Нормандия была страной его молодости, и она осталась в прошлом, не было смысла погружаться в ностальгию. Алиенора и Генрих, Ричард и молодой король покоились в могилах. Он беспокойно повернулся на другой бок. Изабель лежала к нему спиной, и все, что он мог видеть, это густую копну ее волос, ниспадающих на покрывало, и одетую шелком руку. Она была на двадцать лет моложе него. Королева Алиенора прожила в четыре раза дольше, но у него не было иллюзий, что он переживет Изабель. Он был обязан обезопасить земли, доставшиеся ей в приданое, он должен был сделать это, пока жив, чтобы она смогла жить спокойно, когда станет вдовой. И, поскольку Ленстер был самой богатой частью этого приданого, он должен был что-то предпринять в отношении него.
Изабель повернулась, шурша одеялом, и открыла глаза. При тусклом свете свечей их синева казалась черным ночным небом.
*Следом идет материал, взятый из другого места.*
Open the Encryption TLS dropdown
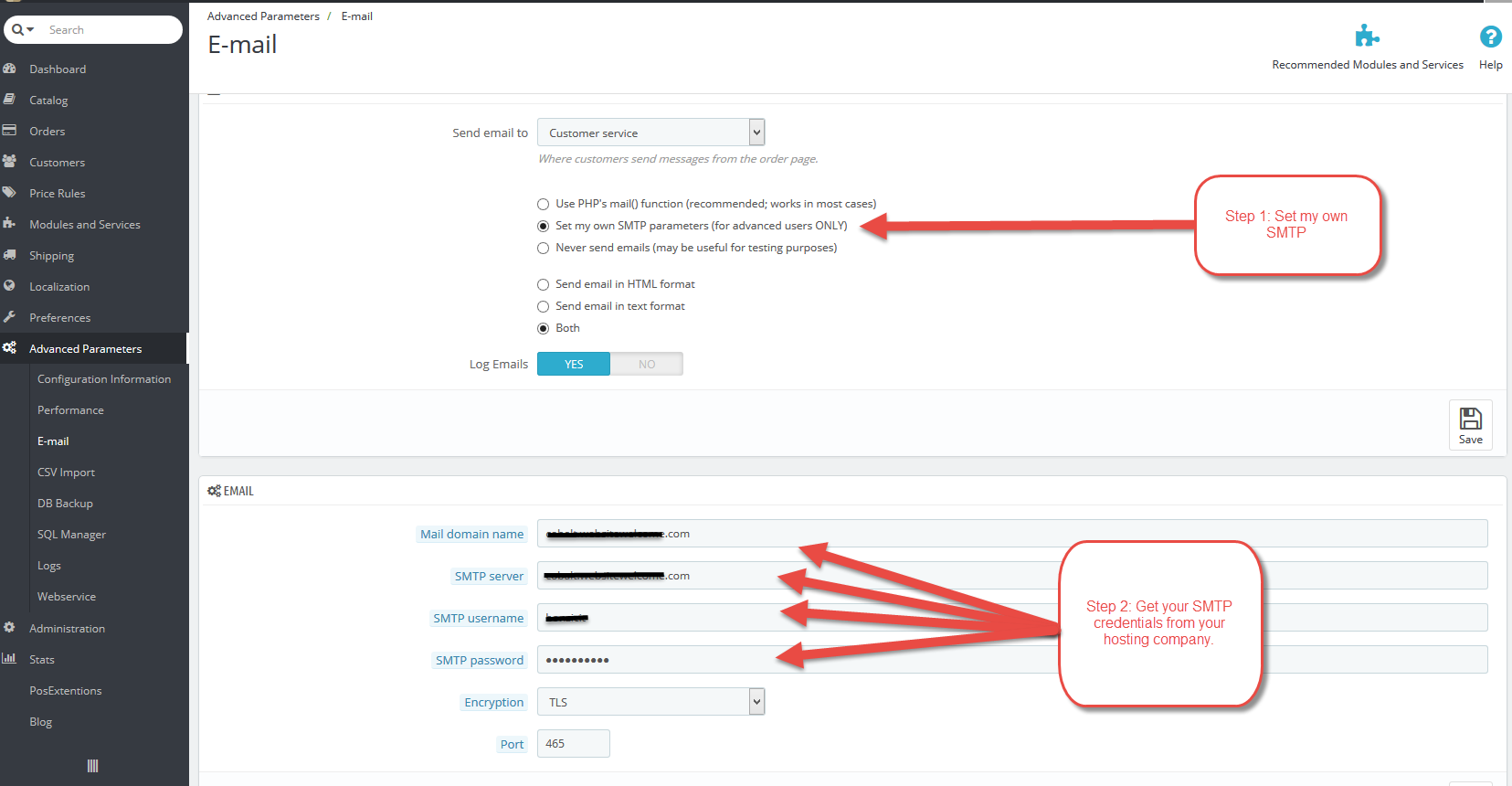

– Ты не спишь, – сказала она.
– И ты не спишь, – он обхватил ее рукой, и она придвинулась поближе к нему. Его объятье было успокаивающим и знакомым. Он ощущал, что между ними есть напряжение, и не собирался нарушать ее границ. Несмотря на только что проведенную им ревизию собственных возможностей и осознание, что все его силы при нем, сейчас было не время и не место для молотов и наковален.
Глава 19
Замок Фремлингем, Саффолк, январь 1207 года
Подвенечное платье Махельт было из дамасского шелка, расшитое серебряной нитью, кристаллами и жемчужинками. Оно очень шло к ее фигуре и медно-каштановым волосам. Серебряный пояс подчеркивал тонкую талию и мягкие изгибы юного тела.
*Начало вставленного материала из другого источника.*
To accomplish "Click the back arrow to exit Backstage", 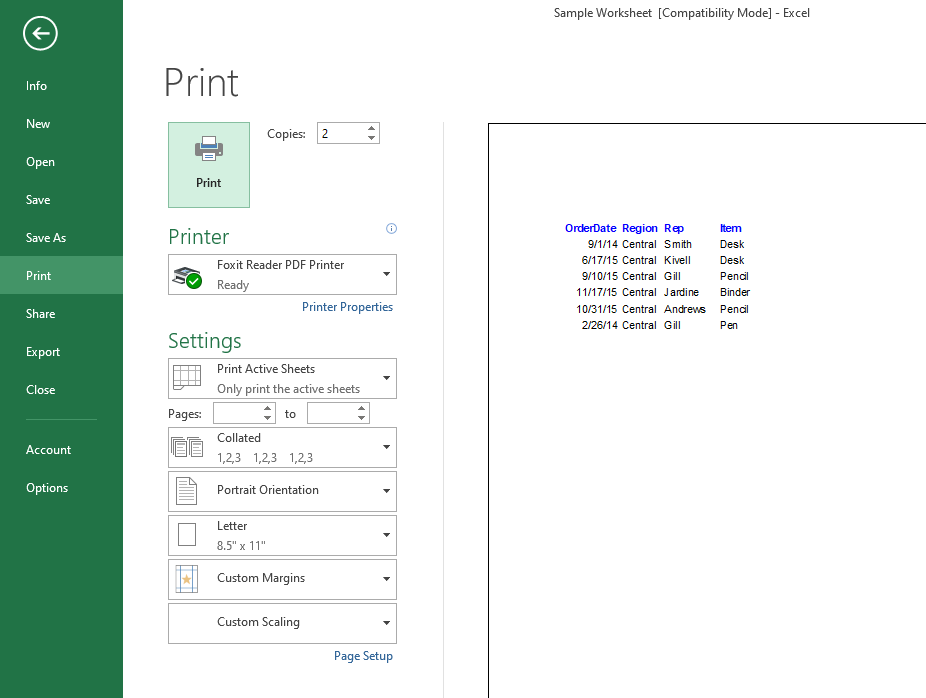I will pyautogui.click(x=40, y=34).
Изабель с гордостью наблюдала, как Махельт танцует первый танец со своим новоиспеченным мужем. В двадцать три года Хью Биго возвышался над своей тринадцатилетней женой, как башня. Однако он не выказывал никакого неудовольствия по поводу их разницы в возрасте или росте; впрочем, у него у самого были младшие сестры, и он привык к обществу таких молоденьких девушек. Он обращался с Махельт как с королевой, а она от его внимания расцветала, словно роза. Изабель была до слез счастлива за них, но одновременно в ее сердце жила тревога.
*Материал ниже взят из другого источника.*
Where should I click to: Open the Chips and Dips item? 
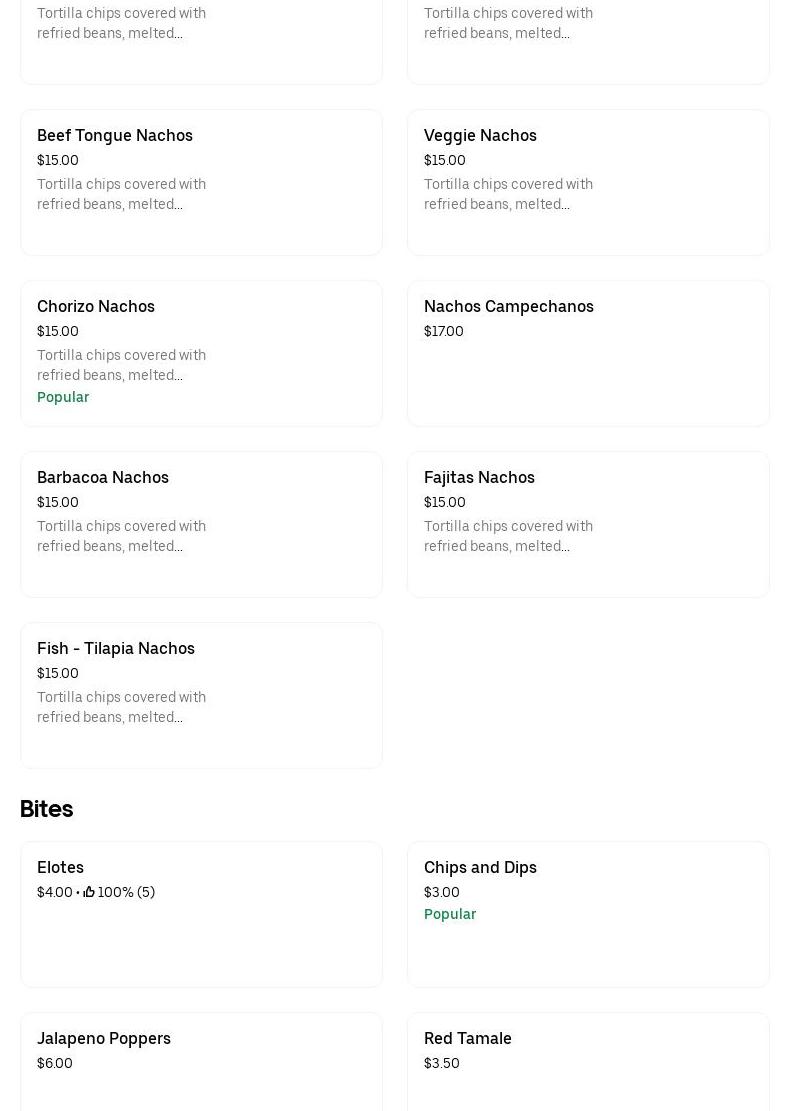click(480, 868)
Рядом с ней Вильгельм наблюдал за танцующими с ничего не выражающим лицом, хотя, когда Махельт встречалась с ним взглядом, улыбаясь, он отвечал ей улыбкой и ободряющим жестом. В честь их свадьбы он надел все свои графские регалии, что делал крайне редко, а его голову украшал венец с драгоценными камнями. Изабель знала, что ему тяжело видеть, как его дочь выходит замуж, да еще так скоро, возможно, это было даже тяжелее, чем отдать сына в заложники. Махельт была его старшей дочерью и всегда занимала в его сердце совершенно особое место. Она больше не прибежит к нему с приветствием, когда он будет возвращаться с войны, не покажет ему, что у нее новенького, не попросит вечером у камина научить ее какой-нибудь песне. Теперь все это принадлежало ее мужу и его семье.
– Нужно было сыграть свадьбу сейчас, – произнес он с сожалением. – Жаль, мы не можем взять ее с собой в Ирландию, но мы не знаем, как долго там пробудем. Возможно, для нее безопаснее оставаться здесь во Фремлингеме в качестве жены Биго.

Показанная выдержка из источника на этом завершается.